> **Aim of the exercise**:
Rewrite the data starting at the line containing "Viewport: 1919px width, 1080px" and ending at the line containing "point(29,120)", substituting "Display size" for every "Screen dimensions" and leaving all else unchanged. Return only those lines.

## Start Material provided

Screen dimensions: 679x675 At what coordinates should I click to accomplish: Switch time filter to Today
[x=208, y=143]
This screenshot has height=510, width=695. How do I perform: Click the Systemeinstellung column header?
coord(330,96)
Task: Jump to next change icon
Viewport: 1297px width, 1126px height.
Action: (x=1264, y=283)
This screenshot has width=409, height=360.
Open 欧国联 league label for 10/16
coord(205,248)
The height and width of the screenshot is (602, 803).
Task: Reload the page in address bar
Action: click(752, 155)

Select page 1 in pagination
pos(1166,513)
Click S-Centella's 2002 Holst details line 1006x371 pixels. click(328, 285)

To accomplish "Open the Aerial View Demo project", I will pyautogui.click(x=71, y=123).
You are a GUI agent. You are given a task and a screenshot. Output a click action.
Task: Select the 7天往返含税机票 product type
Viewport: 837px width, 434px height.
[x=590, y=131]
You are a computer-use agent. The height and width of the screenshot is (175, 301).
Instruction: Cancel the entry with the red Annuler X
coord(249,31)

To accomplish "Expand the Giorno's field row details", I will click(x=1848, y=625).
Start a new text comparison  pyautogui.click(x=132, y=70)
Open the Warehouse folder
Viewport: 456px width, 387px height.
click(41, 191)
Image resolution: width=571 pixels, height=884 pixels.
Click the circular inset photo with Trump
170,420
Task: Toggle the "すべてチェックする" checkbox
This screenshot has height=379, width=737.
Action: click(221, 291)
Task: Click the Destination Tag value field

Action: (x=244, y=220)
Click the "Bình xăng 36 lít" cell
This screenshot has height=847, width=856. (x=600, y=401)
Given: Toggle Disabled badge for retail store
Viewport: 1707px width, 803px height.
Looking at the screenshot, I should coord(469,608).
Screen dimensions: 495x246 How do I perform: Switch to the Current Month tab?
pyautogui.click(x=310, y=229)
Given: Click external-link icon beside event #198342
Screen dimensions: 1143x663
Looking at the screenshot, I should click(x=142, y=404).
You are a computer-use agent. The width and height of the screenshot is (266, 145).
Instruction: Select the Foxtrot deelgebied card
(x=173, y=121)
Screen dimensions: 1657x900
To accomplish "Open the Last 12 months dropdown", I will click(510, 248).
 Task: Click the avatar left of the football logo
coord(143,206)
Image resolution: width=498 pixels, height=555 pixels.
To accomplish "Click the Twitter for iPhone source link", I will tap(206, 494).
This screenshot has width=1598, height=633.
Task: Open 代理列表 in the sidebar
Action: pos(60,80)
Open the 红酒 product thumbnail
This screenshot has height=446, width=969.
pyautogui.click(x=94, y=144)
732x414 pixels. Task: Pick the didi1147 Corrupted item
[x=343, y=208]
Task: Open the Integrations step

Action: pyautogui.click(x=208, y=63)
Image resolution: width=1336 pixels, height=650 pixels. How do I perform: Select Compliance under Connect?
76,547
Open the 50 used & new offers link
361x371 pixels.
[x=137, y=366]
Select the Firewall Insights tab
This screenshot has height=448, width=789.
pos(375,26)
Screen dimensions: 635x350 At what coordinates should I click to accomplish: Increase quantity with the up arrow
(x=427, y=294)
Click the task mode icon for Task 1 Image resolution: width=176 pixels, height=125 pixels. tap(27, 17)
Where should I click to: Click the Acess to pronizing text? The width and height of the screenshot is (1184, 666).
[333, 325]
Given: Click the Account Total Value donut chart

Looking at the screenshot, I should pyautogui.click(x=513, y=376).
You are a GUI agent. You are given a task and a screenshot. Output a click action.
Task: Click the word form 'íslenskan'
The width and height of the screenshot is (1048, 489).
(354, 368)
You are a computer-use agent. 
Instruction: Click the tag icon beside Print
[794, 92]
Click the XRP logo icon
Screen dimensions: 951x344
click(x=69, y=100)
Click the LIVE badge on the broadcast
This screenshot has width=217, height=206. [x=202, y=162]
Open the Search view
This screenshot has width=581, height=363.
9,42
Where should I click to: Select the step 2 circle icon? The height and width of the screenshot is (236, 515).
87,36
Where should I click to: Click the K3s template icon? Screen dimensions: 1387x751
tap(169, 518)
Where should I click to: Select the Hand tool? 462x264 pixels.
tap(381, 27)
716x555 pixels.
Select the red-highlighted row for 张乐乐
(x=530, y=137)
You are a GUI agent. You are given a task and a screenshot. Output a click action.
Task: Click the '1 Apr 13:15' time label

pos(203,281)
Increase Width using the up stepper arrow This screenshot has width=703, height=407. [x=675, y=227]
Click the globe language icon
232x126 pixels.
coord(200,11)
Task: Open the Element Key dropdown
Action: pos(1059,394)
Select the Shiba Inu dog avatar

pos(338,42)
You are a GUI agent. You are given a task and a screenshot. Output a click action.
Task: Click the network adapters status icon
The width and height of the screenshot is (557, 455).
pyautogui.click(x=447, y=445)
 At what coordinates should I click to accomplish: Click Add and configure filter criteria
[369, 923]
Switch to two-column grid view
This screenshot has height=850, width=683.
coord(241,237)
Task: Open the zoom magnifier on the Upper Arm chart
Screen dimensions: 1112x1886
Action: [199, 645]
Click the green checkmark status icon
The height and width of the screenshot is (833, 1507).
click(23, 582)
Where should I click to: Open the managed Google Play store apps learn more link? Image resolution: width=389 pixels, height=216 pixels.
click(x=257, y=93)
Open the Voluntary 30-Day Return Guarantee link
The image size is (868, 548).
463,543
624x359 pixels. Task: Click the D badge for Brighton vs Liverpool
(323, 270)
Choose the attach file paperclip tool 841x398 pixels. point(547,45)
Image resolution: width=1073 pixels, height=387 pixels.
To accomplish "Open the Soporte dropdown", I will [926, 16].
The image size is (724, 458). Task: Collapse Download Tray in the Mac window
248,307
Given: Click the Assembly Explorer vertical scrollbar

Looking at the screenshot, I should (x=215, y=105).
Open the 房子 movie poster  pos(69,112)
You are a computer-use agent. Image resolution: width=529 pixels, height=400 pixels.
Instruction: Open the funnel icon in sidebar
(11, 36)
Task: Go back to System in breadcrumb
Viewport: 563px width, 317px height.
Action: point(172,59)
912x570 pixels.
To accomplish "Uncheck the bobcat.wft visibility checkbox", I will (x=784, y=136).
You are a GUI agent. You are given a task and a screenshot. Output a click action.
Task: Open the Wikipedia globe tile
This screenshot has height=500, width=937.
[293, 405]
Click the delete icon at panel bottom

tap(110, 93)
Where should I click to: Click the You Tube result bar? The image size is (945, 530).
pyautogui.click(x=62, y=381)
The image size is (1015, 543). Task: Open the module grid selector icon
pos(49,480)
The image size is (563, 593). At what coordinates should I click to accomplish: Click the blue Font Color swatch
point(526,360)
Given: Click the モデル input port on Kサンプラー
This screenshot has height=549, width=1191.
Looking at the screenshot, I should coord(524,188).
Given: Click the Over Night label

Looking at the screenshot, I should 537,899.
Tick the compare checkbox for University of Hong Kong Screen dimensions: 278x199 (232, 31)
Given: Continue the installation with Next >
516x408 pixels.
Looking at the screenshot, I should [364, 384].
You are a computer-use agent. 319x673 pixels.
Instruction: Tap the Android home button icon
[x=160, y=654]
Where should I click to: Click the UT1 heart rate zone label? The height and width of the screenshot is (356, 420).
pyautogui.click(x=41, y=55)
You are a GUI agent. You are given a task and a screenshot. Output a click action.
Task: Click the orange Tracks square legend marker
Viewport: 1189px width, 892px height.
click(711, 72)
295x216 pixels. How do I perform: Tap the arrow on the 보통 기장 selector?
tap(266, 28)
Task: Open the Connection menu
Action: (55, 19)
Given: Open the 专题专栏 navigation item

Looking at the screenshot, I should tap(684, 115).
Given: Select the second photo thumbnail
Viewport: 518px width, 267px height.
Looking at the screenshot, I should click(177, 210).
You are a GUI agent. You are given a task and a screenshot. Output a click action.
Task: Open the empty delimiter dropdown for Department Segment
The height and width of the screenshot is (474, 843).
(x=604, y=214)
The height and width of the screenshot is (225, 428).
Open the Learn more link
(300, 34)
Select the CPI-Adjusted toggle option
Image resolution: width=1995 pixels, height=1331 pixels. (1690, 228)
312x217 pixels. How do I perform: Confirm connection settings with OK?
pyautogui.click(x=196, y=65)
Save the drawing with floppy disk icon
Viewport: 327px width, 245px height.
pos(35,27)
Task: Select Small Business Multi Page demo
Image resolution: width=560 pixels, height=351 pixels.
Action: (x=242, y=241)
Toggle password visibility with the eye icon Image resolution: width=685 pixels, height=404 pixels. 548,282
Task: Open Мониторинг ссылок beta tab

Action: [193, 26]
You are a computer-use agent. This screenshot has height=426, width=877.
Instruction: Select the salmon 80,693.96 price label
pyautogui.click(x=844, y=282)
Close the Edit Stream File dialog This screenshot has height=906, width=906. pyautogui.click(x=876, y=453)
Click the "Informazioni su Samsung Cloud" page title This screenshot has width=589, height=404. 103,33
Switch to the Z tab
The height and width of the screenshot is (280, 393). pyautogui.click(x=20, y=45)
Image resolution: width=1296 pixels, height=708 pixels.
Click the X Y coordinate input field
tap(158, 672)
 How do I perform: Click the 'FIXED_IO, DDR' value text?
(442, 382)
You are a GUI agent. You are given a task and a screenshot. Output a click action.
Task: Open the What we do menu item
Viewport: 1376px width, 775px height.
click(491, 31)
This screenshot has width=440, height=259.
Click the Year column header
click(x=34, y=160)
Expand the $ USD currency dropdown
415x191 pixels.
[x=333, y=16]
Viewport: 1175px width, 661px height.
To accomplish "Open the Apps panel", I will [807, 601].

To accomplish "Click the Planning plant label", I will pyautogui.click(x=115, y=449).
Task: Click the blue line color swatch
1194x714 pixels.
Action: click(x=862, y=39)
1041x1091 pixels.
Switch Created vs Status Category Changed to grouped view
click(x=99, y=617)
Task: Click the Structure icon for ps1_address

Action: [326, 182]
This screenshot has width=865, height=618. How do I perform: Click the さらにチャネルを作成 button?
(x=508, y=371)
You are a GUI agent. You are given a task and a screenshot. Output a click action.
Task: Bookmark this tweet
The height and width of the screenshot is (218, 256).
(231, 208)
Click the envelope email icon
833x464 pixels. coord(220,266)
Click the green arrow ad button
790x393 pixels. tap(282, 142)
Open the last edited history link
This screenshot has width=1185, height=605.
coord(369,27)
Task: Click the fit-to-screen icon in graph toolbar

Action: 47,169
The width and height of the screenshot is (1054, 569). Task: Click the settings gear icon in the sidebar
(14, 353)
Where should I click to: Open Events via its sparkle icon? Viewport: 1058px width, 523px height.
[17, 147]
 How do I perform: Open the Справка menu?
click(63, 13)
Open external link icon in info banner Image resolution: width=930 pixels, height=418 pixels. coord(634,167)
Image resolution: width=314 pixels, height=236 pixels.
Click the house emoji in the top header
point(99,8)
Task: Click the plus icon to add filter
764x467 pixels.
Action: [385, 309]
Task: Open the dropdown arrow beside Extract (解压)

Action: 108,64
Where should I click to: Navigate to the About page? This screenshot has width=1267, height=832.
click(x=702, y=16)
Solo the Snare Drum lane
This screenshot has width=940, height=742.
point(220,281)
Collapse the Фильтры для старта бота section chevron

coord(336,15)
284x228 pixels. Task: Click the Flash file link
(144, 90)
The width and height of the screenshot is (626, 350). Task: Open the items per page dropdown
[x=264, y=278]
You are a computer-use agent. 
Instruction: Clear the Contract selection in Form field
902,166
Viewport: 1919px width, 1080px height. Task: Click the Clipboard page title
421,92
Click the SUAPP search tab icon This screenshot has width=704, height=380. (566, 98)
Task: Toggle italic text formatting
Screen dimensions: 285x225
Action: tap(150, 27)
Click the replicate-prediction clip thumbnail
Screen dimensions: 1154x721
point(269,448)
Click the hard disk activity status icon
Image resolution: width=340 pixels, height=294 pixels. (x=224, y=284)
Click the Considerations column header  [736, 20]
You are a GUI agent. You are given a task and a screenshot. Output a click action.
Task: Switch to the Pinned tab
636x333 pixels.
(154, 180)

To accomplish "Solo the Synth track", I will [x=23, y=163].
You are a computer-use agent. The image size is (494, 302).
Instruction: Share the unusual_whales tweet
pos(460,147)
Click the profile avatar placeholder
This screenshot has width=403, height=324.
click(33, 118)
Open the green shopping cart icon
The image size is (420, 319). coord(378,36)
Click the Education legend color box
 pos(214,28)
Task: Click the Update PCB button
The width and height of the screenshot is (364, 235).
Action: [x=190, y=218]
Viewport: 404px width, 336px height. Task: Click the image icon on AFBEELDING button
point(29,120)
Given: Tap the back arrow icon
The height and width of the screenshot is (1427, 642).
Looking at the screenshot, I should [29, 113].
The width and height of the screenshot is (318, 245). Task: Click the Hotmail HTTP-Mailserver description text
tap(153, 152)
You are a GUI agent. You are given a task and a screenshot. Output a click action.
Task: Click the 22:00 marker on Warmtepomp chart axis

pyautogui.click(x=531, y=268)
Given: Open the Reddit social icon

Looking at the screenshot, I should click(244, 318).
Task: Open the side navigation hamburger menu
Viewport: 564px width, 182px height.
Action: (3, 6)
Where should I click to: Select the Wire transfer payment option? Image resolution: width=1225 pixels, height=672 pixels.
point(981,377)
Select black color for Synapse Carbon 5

## End Material provided

> **Answer to the problem**:
Viewport: 1919px width, 1080px height. Task: Click the Clipboard page title
421,92
Click the SUAPP search tab icon This screenshot has width=704, height=380. (566, 98)
Task: Toggle italic text formatting
Display size: 285x225
Action: tap(150, 27)
Click the replicate-prediction clip thumbnail
Display size: 1154x721
point(269,448)
Click the hard disk activity status icon
Image resolution: width=340 pixels, height=294 pixels. (x=224, y=284)
Click the Considerations column header  [736, 20]
You are a GUI agent. You are given a task and a screenshot. Output a click action.
Task: Switch to the Pinned tab
636x333 pixels.
(154, 180)

To accomplish "Solo the Synth track", I will [x=23, y=163].
You are a computer-use agent. The image size is (494, 302).
Instruction: Share the unusual_whales tweet
pos(460,147)
Click the profile avatar placeholder
This screenshot has width=403, height=324.
click(33, 118)
Open the green shopping cart icon
The image size is (420, 319). coord(378,36)
Click the Education legend color box
 pos(214,28)
Task: Click the Update PCB button
The width and height of the screenshot is (364, 235).
Action: [x=190, y=218]
Viewport: 404px width, 336px height. Task: Click the image icon on AFBEELDING button
point(29,120)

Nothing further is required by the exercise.